*Supplied entries*:

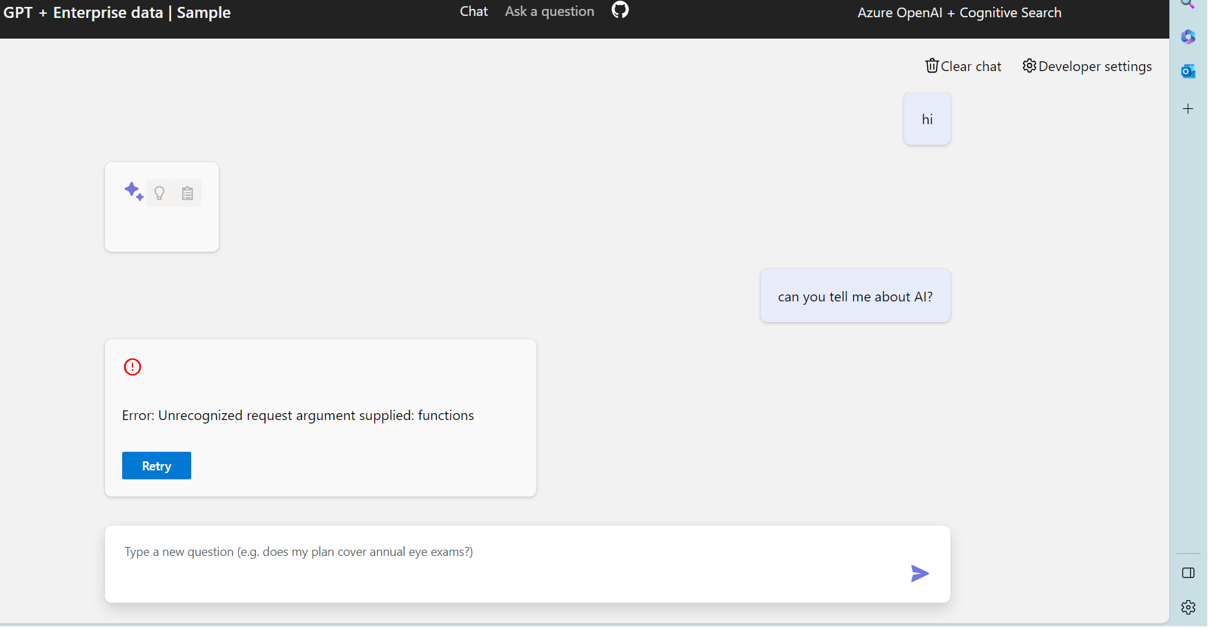The image size is (1208, 629).
Task: Click the red error alert icon
Action: [x=132, y=366]
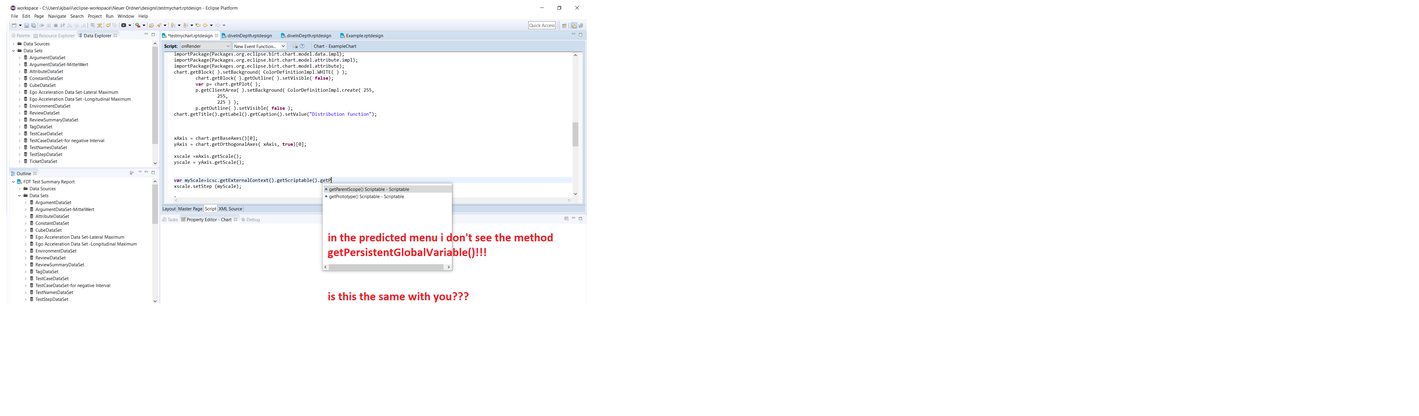Click the Back arrow navigation icon
Screen dimensions: 1419x416
[x=205, y=25]

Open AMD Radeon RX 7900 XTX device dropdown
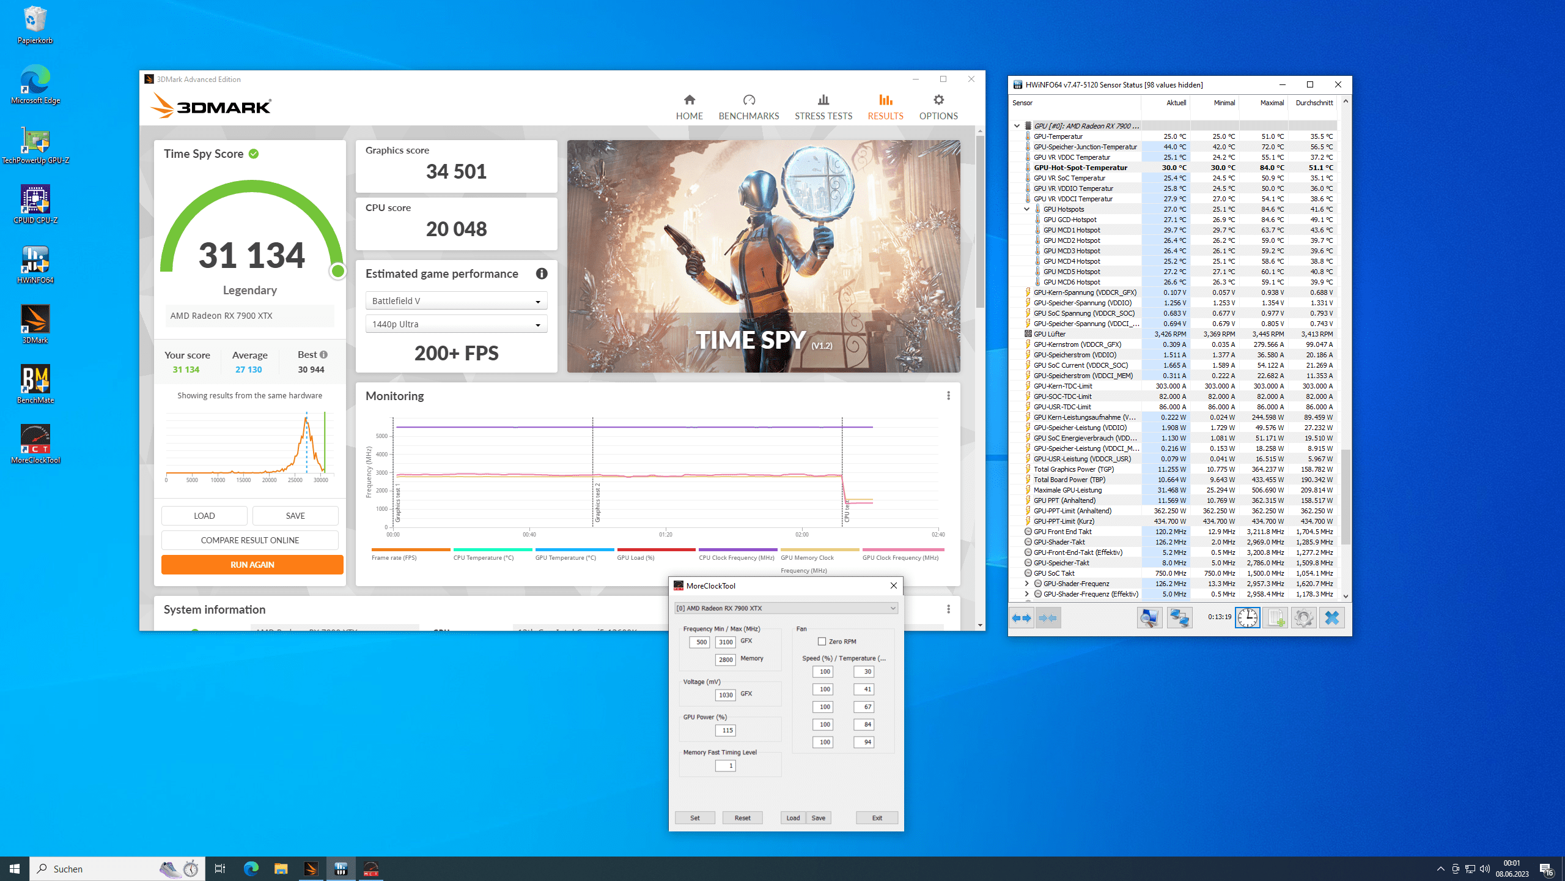point(786,608)
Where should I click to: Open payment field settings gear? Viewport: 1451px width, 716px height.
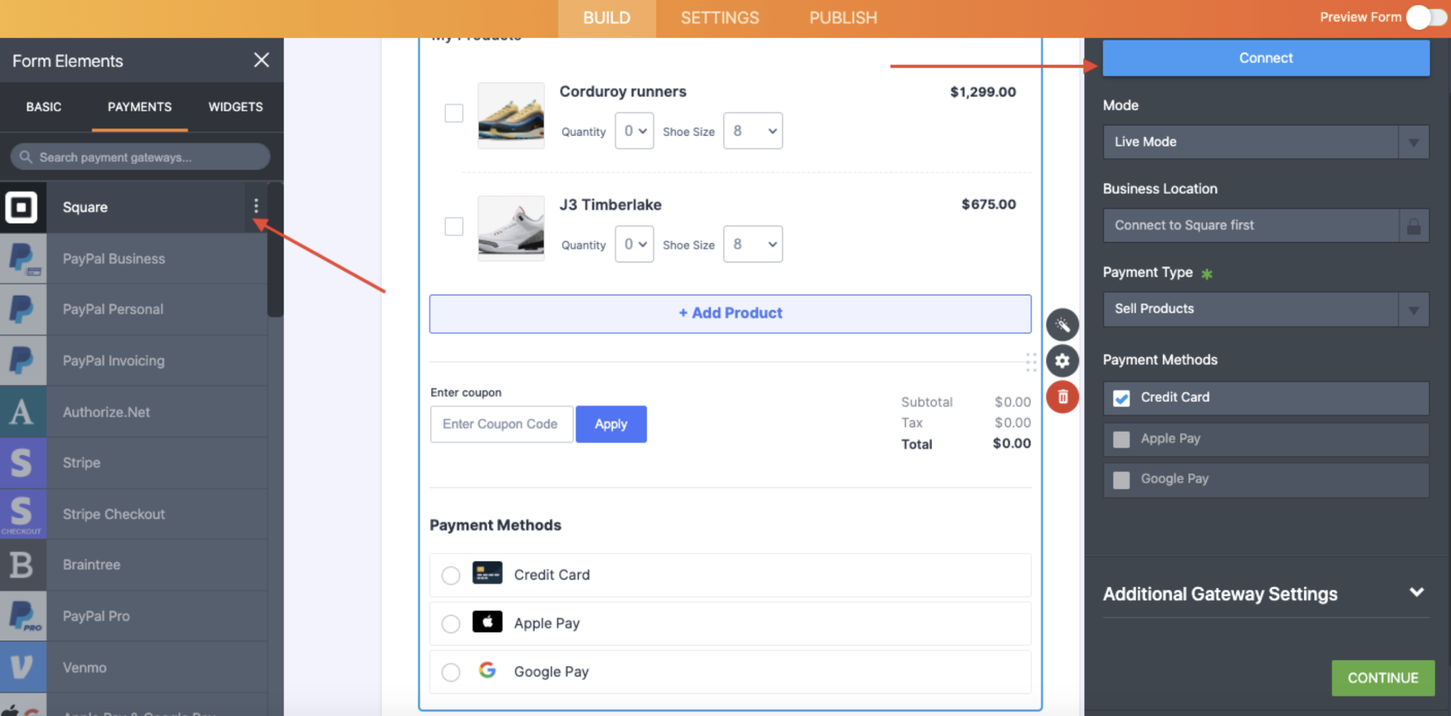1062,360
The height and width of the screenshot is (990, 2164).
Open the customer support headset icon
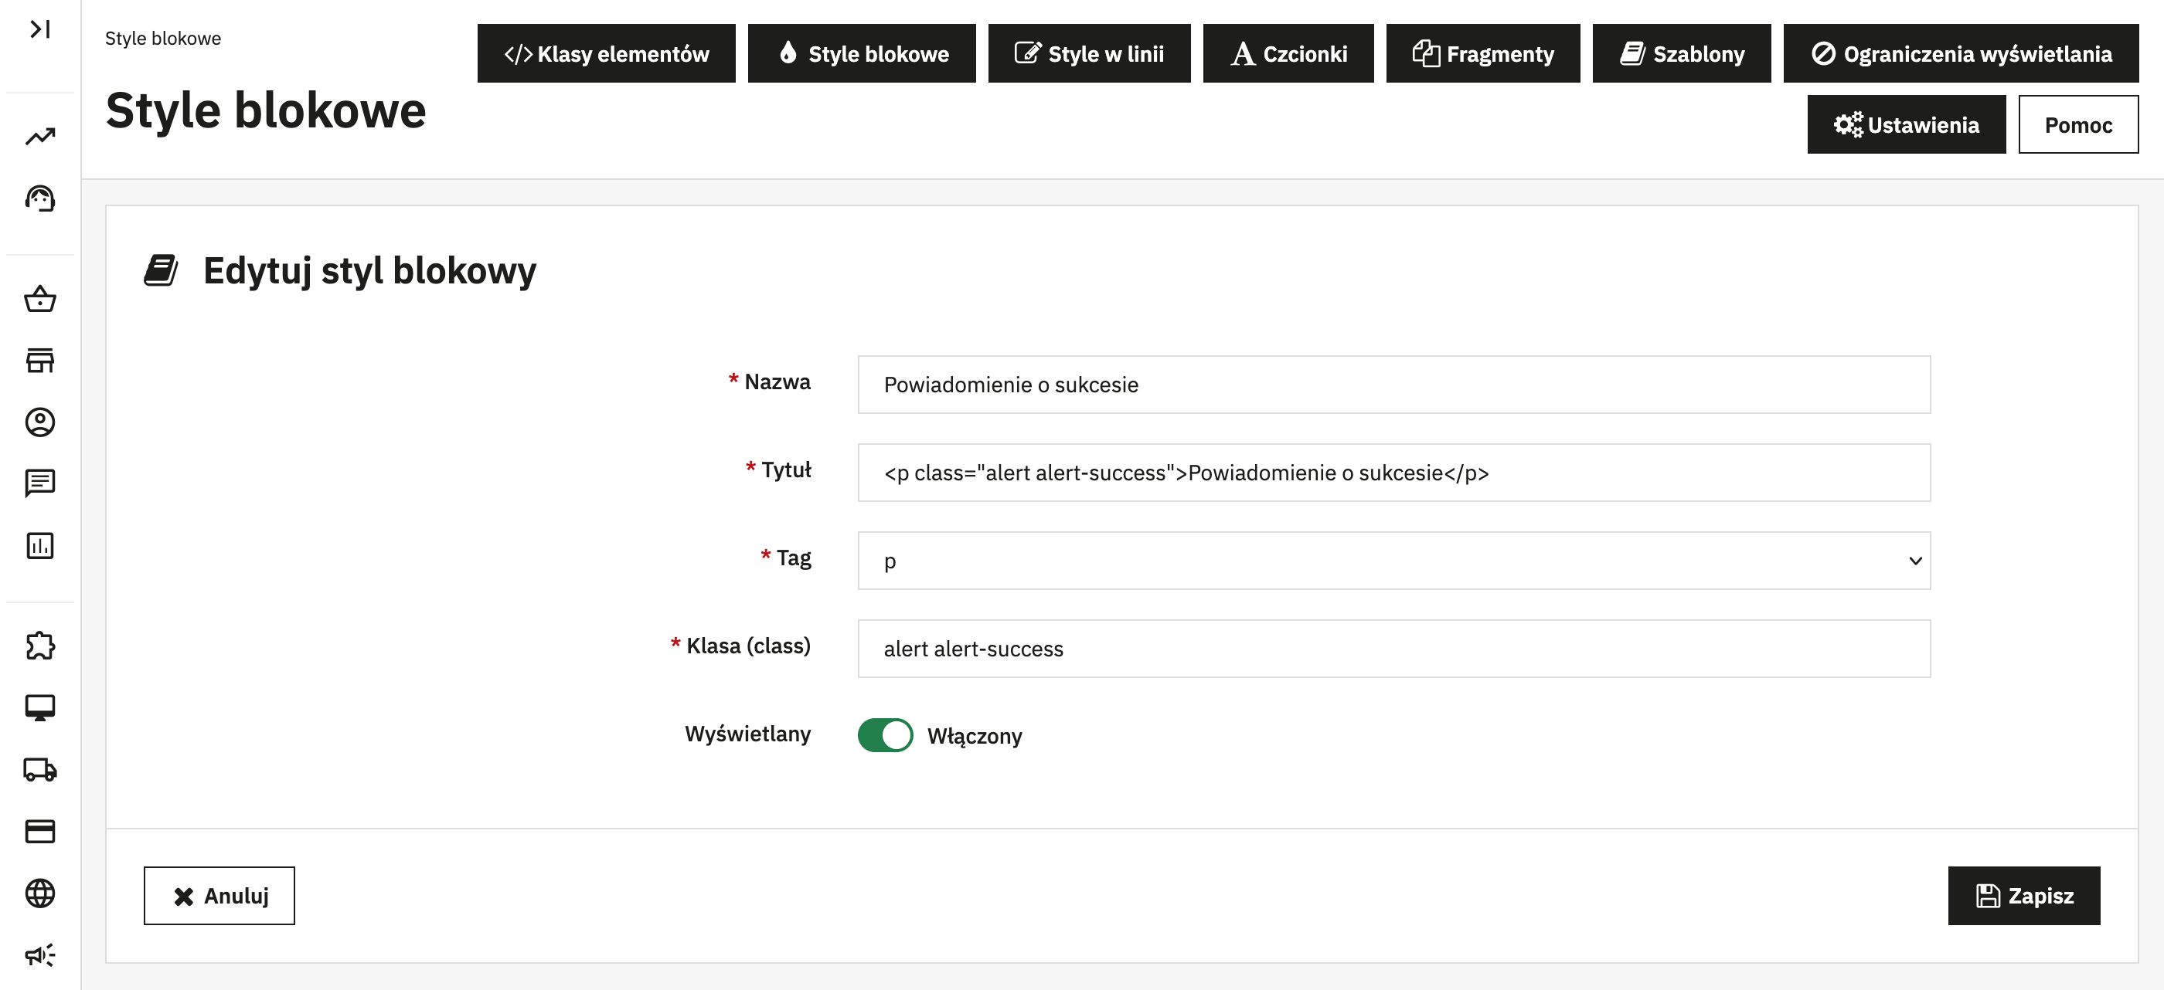39,198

*Your assignment*:
Each line from the one with "Where should I" to the last line of the listing should be returned exactly, both ends included, and no picture with them.

*Exercise result*:
Where should I click to: Open payment field settings gear? Viewport: 1451px width, 716px height.
1062,360
The height and width of the screenshot is (990, 2164).
Open the customer support headset icon
39,198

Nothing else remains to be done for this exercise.